The consequences of Covid-19 are constantly evolving. Some countries remain in full lockdown while others are slowly easing out of lockdown. Further lockdowns remain a possibility in case of future spikes of the virus.

It is possible that some FIDIC contracts will be terminated because of continued prevention (clause 19.6) or that parties may be discharged from further performance because of impossibility (clause 19.7). As lockdowns ease, parties may no longer be prevented from performing their obligations but, instead, the Works may be more costly, delayed, or less efficient, especially where supply chains are involved. Claims for delay, disruption and additional cost as a result of the pandemic therefore seem likely. It is important that parties maintain full and accurate records of prevention, delays and disruption that may have been caused as a result of the pandemic.

Parties may be trying to cooperate and to act as responsibly and fairly as they can in the current conditions. This may be required by law in some jurisdictions, for example, those that require parties to act in good faith. In other jurisdictions, governments may intervene to introduce measures requiring cooperation where the pandemic is concerned or they may issue guidance notes to encourage this.[11]

Conclusion

Although applicable Laws or government interventions as a result of Covid-19 may affect FIDIC contracts throughout the world, in many cases the parties’ strict contractual rights and obligations, which reflect their earlier decisions regarding risk allocation, are likely to remain in place. It is therefore important that parties undertake careful periodic reviews of their contracts in light of the evolving Covid-19 situation to ensure that they are fully aware of these rights and obligations and that they continue to give appropriate notices to protect their positions.

Article Authors

Corbett & Co Lawyers

[1] That said, there is an argument that the pandemic itself (as opposed to its consequences) is not ‘exceptional’ because pandemic flus have occurred before. 

[2] Scotland, for example.

[3] ‘Country is defined as the country in which the Site, or most of it, is located where the Permanent Works are to be executed.
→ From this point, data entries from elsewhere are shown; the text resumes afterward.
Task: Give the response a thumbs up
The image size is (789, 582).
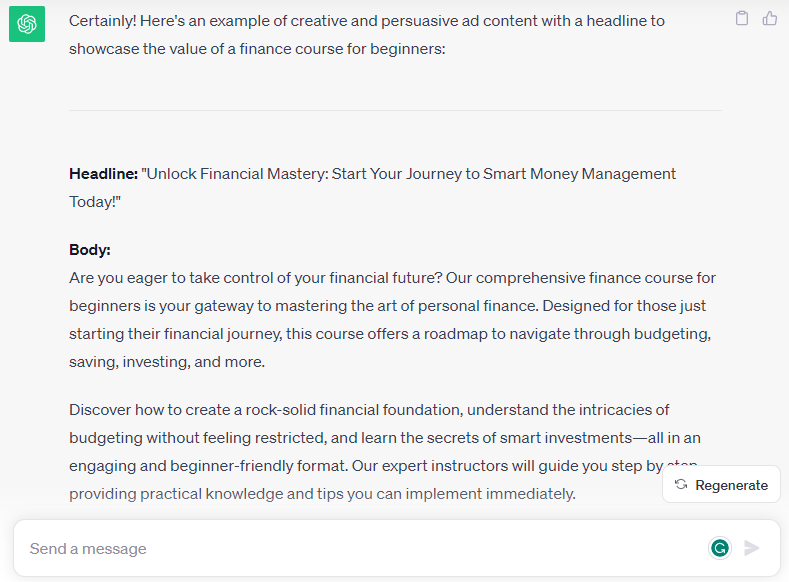Action: coord(770,18)
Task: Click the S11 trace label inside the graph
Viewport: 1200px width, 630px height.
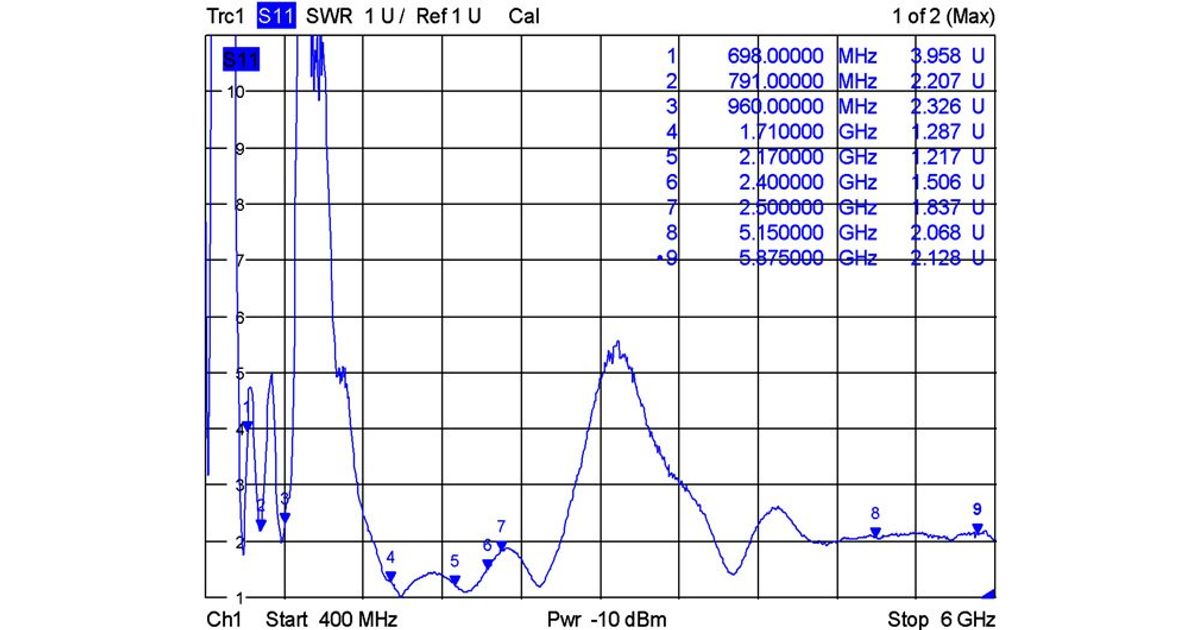Action: click(241, 61)
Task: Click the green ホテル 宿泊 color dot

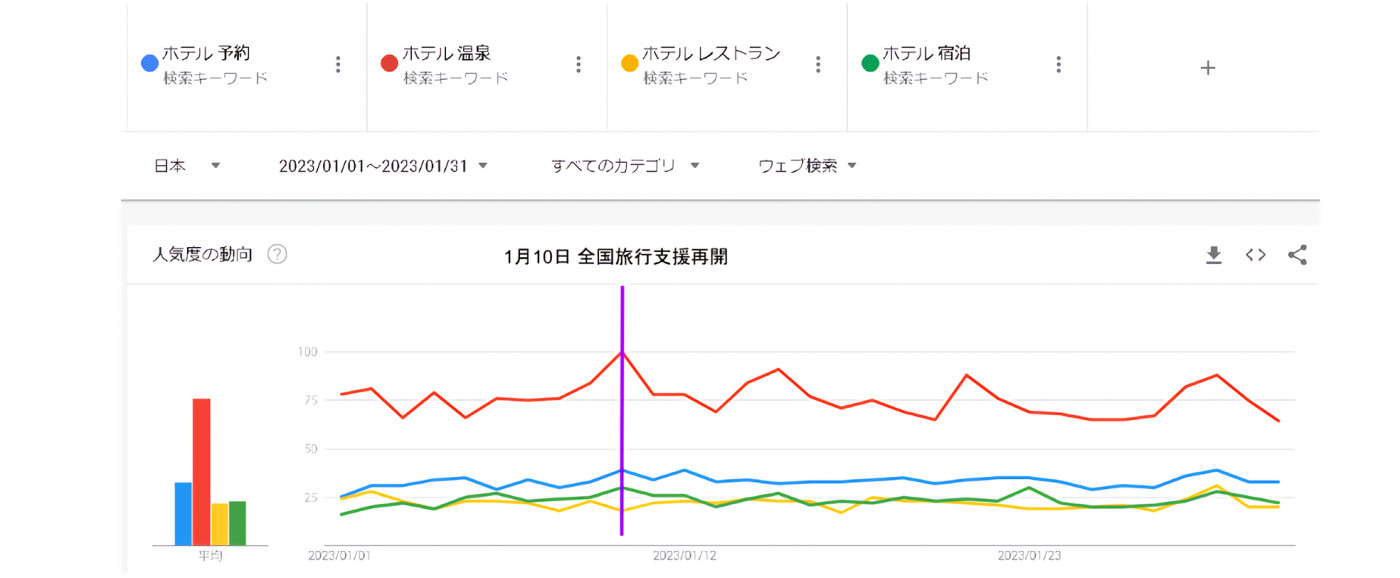Action: click(870, 64)
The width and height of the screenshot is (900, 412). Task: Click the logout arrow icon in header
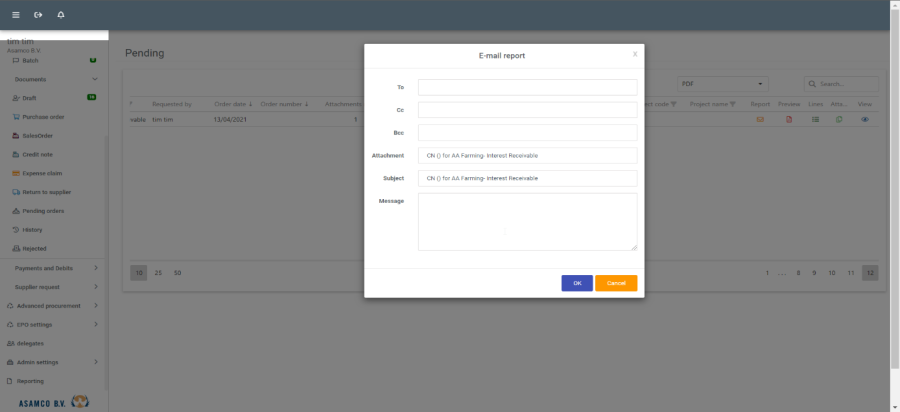(38, 15)
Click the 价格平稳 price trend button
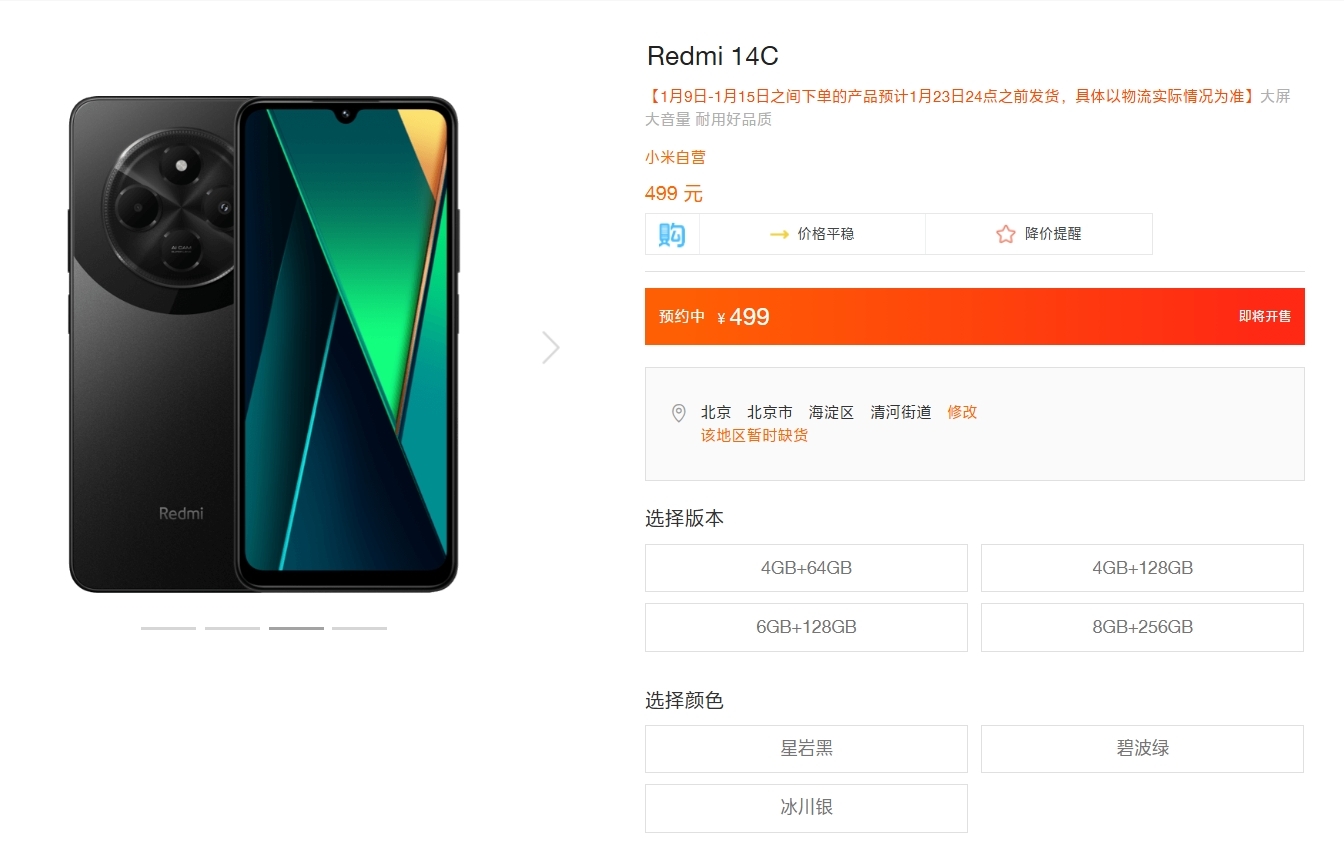The width and height of the screenshot is (1344, 846). 812,234
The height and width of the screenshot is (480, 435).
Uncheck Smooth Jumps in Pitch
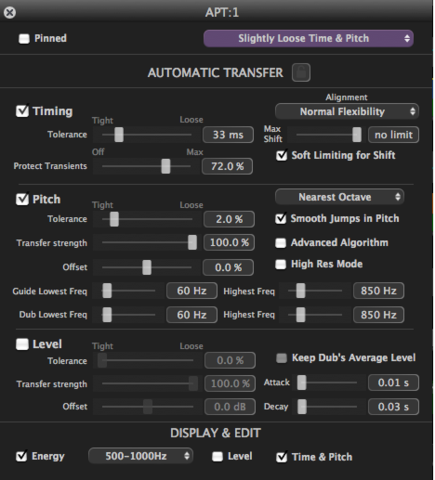[x=281, y=219]
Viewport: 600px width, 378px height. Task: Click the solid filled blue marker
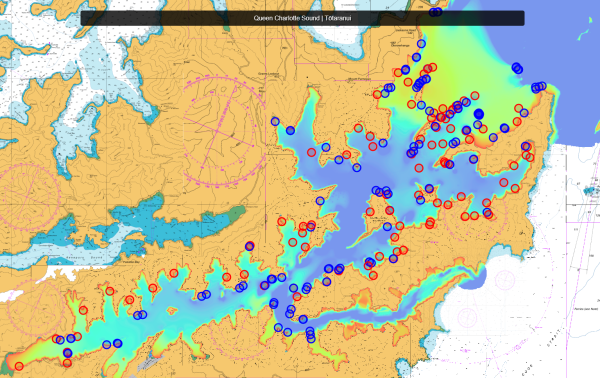tap(479, 114)
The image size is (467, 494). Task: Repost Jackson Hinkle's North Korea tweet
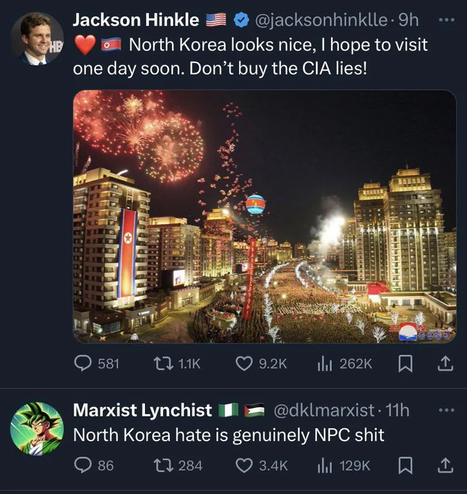177,363
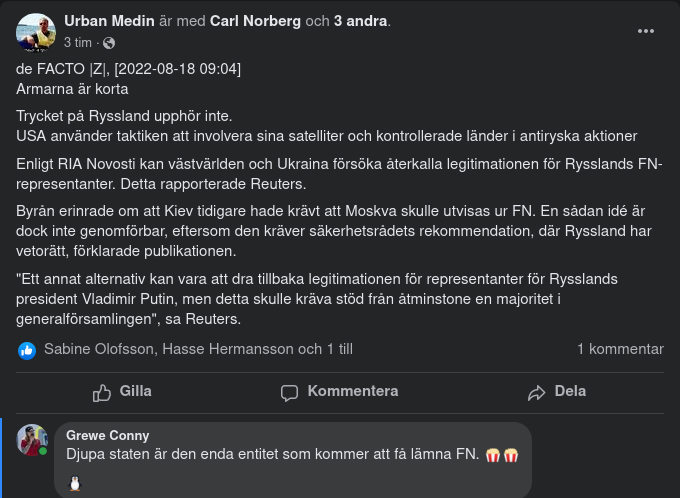This screenshot has height=498, width=680.
Task: Share the post with Dela button
Action: click(x=557, y=392)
[4] ‘Military … power’ is listed in clause 19.1(ii). The English version of the FIDIC forms refers to ‘military or usurped power’ whereas the Spanish version refers to ‘usurpación del poder o asunción militar de esté’ which roughly translates as ‘usurpation of power or military assumption of power’ and the French version refers to ‘putsch militaire ou usurpation de pouvoir’ which roughly translates as ‘military putsch or usurpation of power’. So, whereas the English version covers a military or other coup d’état as well as the use of military power by the incumbent government, the Spanish and French versions do not seem to allow for the latter.

[5] ‘Riot’ is listed in clause 19.1(iii).

[6] ‘Lockout’ is listed in clause 19.1(iii).

[7] For example, on 7 May 2020 the UK government published non-statutory guidance to parties to contracts impacted by the Covid-19 emergency entitled ‘Guidance on responsible contractual behaviour in the performance and enforcement of contracts impacted by the COVID-19 emergency’. At paragraph 15, this ‘strongly encourages’, among other things, ‘responsible and fair behaviour’ in relation to ‘requesting, and allowing, extensions, substitute or alternative performance and compensation, including compensation for increased cost or additional performance.’

[8] Arguably clause 13.7 requires notice to be given under that clause as well as a clause 20.1 notice.

[9] For example, in Singapore the ‘COVID-19 (Temporary Measures) Act 2020’.

[10] For example, in Iraq. 

[11] For example, the UK government’s publication referred to above entitled ‘Guidance on responsible contractual behaviour in the performance and enforcement of contracts impacted by the COVID-19 emergency’.